Yeah, some of the bonehead things GWB is doing on the domestic agenda are disturbing. But, many of the things he is doing on the international front excite me. There are democracies in the Middle East where there have never been before. We are killing terrorists every day, which pleases me. Syria is out of Lebanon. The Iraqi people have a real shot at governing themselves and the Afghans are paving the way for Arab democracy.
Yeah, Bush pisses me off, but that is okay too. He and I are a lot alike. I generally piss someone off daily. I know what he stands for.
I don't know what the Democrats stand for. Mainly, they've been running against the Republicans. If a Democrat wants my support, he (or she) will quit running against Bush and begin laying out plans for securing our borders, downsizing government, and continuing the War on Terror. Just as important, that candidate will have to have solid planks on reducing the budget through downsizing government, on abortion, on gay marriage, and affirmative action.
Enough for now. Did I answer the question?
Thank you for the response. I enjoyed reading about your personal political journey, and was amazed you didn't see fit to challenge my statistics or analysis. You basically ceded my points, and made military/foreign policy arguments. I was troubled by several puzzling claims, though.
ReplyDeleteFact check: If you were really paying attention in 2000, you would have known Gore never claimed that he "invented the internet". That was fallacious GOP/Limbaugh/media spin.

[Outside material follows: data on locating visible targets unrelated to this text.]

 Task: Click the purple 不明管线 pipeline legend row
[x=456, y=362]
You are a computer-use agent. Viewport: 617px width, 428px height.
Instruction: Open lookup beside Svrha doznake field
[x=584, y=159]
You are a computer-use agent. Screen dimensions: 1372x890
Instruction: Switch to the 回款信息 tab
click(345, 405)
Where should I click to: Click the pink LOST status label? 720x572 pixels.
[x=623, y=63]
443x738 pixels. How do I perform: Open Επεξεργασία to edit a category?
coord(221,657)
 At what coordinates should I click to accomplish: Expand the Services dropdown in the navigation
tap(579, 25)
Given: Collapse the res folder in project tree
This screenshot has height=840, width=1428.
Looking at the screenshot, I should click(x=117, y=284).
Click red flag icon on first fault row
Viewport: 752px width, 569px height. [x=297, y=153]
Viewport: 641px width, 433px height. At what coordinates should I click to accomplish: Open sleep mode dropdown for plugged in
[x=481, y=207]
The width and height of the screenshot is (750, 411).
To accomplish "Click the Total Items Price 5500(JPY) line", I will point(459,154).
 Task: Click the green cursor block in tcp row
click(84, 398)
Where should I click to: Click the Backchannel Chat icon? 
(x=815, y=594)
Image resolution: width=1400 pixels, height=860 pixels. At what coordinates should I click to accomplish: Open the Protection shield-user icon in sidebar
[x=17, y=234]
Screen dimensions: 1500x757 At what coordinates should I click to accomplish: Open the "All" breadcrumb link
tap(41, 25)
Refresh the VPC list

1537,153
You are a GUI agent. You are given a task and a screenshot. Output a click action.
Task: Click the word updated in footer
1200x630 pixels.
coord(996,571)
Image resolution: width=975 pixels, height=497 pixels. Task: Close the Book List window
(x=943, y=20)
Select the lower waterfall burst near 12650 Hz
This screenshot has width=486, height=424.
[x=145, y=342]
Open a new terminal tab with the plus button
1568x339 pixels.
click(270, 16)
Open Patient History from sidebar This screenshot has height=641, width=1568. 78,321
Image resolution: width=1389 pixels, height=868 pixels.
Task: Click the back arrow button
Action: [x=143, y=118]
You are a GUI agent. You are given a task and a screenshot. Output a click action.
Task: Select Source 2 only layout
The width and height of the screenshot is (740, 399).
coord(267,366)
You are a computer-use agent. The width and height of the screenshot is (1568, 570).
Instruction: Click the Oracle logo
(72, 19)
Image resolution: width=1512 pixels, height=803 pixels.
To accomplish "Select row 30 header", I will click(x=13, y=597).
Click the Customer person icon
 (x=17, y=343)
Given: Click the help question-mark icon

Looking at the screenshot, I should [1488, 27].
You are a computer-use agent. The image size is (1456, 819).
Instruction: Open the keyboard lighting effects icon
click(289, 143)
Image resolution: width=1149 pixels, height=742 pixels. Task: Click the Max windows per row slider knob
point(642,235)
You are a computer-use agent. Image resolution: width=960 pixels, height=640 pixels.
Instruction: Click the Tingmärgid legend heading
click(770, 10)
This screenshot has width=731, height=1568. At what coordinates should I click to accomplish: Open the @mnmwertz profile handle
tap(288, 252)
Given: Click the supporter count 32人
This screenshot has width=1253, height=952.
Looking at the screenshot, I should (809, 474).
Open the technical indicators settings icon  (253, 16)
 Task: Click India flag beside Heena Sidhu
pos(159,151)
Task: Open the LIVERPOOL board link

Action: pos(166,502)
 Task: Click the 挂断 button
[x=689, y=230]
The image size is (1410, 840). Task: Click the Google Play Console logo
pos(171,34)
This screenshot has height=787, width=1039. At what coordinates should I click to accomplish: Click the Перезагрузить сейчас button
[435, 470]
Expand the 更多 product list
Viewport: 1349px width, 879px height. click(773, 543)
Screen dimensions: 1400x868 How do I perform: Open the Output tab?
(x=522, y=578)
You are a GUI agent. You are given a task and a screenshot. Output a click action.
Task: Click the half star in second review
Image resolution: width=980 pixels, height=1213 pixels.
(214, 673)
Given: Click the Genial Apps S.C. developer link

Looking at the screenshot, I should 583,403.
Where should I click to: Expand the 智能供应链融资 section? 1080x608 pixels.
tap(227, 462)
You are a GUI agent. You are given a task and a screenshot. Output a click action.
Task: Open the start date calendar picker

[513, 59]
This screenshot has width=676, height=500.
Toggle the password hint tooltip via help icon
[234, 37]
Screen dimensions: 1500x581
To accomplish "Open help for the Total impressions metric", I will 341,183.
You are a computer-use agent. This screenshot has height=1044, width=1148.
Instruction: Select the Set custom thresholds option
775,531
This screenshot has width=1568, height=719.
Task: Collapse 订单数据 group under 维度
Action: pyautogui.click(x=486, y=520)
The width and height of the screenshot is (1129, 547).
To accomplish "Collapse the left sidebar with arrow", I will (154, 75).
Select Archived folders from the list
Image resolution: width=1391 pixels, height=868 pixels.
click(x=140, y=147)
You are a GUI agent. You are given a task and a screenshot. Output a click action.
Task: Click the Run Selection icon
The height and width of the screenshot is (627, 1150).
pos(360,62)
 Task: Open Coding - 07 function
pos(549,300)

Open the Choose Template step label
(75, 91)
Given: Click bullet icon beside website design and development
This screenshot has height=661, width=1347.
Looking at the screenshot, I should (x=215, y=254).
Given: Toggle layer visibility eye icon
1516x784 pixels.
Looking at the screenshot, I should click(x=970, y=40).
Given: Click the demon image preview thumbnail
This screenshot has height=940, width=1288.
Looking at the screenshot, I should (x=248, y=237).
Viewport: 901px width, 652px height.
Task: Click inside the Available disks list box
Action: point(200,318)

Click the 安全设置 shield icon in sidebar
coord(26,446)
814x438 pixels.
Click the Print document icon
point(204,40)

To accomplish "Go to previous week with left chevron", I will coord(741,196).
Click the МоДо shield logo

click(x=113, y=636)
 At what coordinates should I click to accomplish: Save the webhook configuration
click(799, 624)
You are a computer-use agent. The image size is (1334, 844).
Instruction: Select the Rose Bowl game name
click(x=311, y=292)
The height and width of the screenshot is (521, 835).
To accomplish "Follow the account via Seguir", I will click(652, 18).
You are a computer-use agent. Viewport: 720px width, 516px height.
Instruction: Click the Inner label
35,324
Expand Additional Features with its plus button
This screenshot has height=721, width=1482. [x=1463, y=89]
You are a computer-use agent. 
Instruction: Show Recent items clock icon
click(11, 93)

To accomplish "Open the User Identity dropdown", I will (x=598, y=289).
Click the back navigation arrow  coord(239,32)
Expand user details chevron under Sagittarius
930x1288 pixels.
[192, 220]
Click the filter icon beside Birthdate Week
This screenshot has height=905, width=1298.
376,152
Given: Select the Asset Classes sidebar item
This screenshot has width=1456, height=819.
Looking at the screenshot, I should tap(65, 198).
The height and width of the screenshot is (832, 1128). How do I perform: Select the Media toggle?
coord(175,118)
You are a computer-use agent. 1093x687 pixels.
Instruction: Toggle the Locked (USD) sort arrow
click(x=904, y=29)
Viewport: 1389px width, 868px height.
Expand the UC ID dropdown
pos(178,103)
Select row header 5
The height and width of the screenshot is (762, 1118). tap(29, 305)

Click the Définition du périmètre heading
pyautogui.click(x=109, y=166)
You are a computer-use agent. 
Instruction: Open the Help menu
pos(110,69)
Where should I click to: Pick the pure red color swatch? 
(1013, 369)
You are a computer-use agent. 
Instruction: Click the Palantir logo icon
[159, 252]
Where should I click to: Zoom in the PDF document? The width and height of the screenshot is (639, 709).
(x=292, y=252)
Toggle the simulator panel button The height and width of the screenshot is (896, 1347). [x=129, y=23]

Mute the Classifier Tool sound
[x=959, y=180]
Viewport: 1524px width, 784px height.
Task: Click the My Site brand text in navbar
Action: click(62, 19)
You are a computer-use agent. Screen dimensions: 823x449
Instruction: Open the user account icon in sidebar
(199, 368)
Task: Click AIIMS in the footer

"There are democracies in the Middle East where there have never been before." Can you substantiate this claim by naming more than one new democracy in the Middle East? Iraq itself is a very problematic answer, as it had a quasi- constitutional government in the 1930's. But even if Iraq is granted, what's the other one in the Middle East (as opposed to Central Asia, and other places)?
"The Afghans are paving the way for Arab democracy." There's almost no Arabs in Afghanistan. They're mostly Persian. What they do, good or bad, will have almost no effect on democracy's chances in the Middle East.
I got a real kick out of the paragraph on Kerry. But what's the point of rehashing all that crap?